*Reading text*
-- START --

Ukrainian Canadians recall Stalin's death-by-starvation campaign


by Christopher Guly
Special to The Ukrainian Weekly

OTTAWA - Some 100 people braved pouring rain to attend a June 14 memorial in honor of the estimated 7 million Ukrainians who died during Stalin's artificially created famine 65 years ago - the event that became "the model for the grand genocide of the century," according to Oksana Bashuk Hepburn, the newly elected president of the Ottawa branch of the Ukrainian Canadian Congress.

She said that while the Soviets confiscated farmers' grain, Stalin issued a decree in August 1932 that ordered the execution of anyone "violating the sanctity of socialist property."

For Ukrainians, it became a "Catch-22," said Ms. Bashuk Hepburn. "First of all, they took away people's private possessions - their land, their grain - and declared them to belong to the state, forcing them to starve, and shot anybody who wanted to get some of it back as if they were thieves, when in fact the thief was the state."

At the June 14 memorial, held at the human-rights memorial in downtown Ottawa, several wreaths were laid to remember the many Ukrainian lives lost. The week before, about 200 people gathered at the Assumption of the Blessed Virgin Mary Ukrainian Orthodox Cathedral in Ottawa to remember the famine victims through prayers, poetry and speeches.

-- END --

*Data segment*
-- START --

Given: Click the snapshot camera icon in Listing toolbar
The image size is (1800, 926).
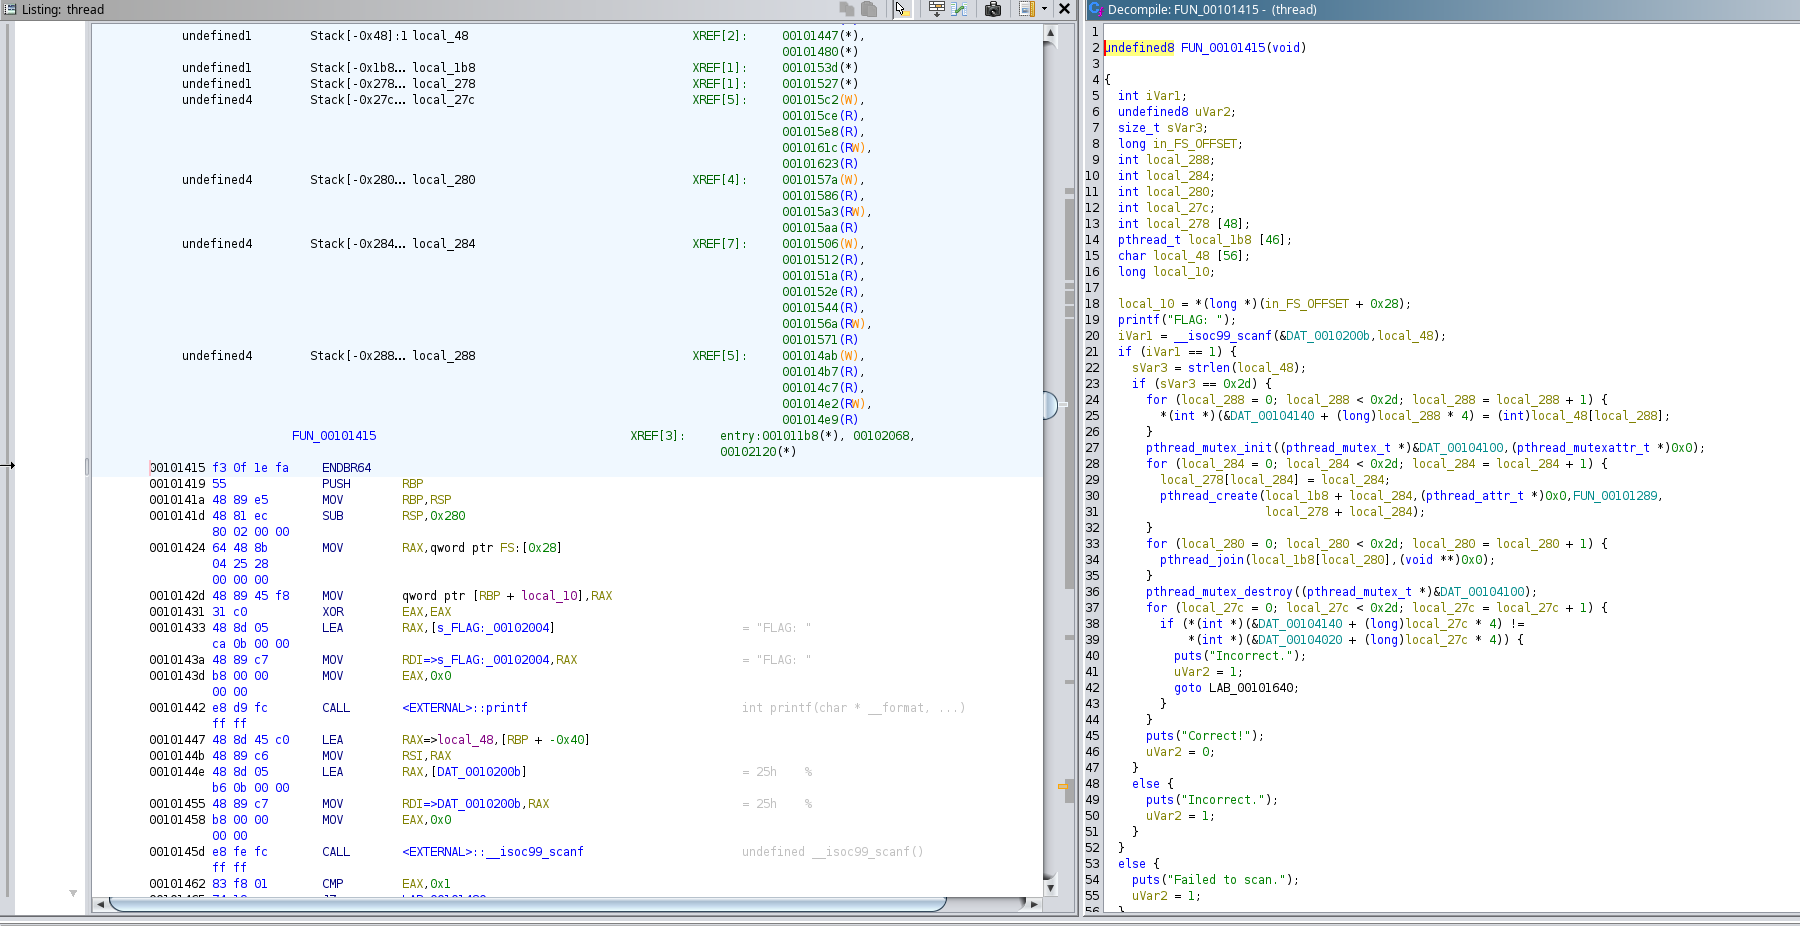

-- END --

*Written instruction A*
Which people are named in the article about the Ottawa famine memorial?
*Written instruction B*
How would you translate this sentence from the famine memorial article into Spanish: "She said that while the Soviets confiscated farmers' grain, Stalin issued a decree in August 1932 that ordered the execution of anyone "violating the sanctity of socialist property.""?
*Written instruction C*
Resume the article about the Ottawa famine memorials after its last sentence.

*Final answer A*
Christopher Guly, Oksana Bashuk Hepburn, Stalin

*Final answer B*
Dijo que, mientras los soviéticos confiscaban el grano de los agricultores, Stalin emitió un decreto en agosto de 1932 que ordenaba la ejecución de cualquiera que «violara la santidad de la propiedad socialista».

*Final answer C*
Last month, over 500 people attended a Montreal march in memory of those who died.

The Ottawa event, meanwhile, also saw the launch of a scholarship fund organized by both the Ukrainian Canadian Congress (UCC) and Buduchnist Ukrainian Credit Union Ltd., located on Carling Avenue. Monies raised will be used to support scholarly research into the politics of famine and food, as well as anyone who wants to pursue this subject area in their university studies.

The UCC also wants a section on the Ukrainian famine included in the federal government's plans to build a Holocaust or genocide museum in the National Capital Region.

As well, the Ukrainian Canadian community is raising money for a "soup-kitchen" fund for those going hungry in Ukraine today. About four kitchens have already been established in Ukraine today. Hundreds more are needed.

Based on a poverty line of $50 (U.S.), almost three-quarters of Ukraine's population are estimated to be in need. Ms. Bashuk Hepburn said the idea behind the famine memorial events and initiatives is to ensure that history stops repeating itself and that subsequent genocidal campaigns, led by such brutal dictators as Hitler and Pol Pot in Cambodia, find themselves relegated to the dustbins of history. "Anybody has the power and ability to create evil," she said. "We would like to eliminate that in people's hearts and souls. But the point is that absolute power allows dictators with hidden agendas to do whatever they wish."

Part of the reason the Ukrainian famine has not penetrated the consciousness of most people is the "conspiracy of silence in the West" that covered up "absolute power in the East," explained Ms. Bashuk Hepburn.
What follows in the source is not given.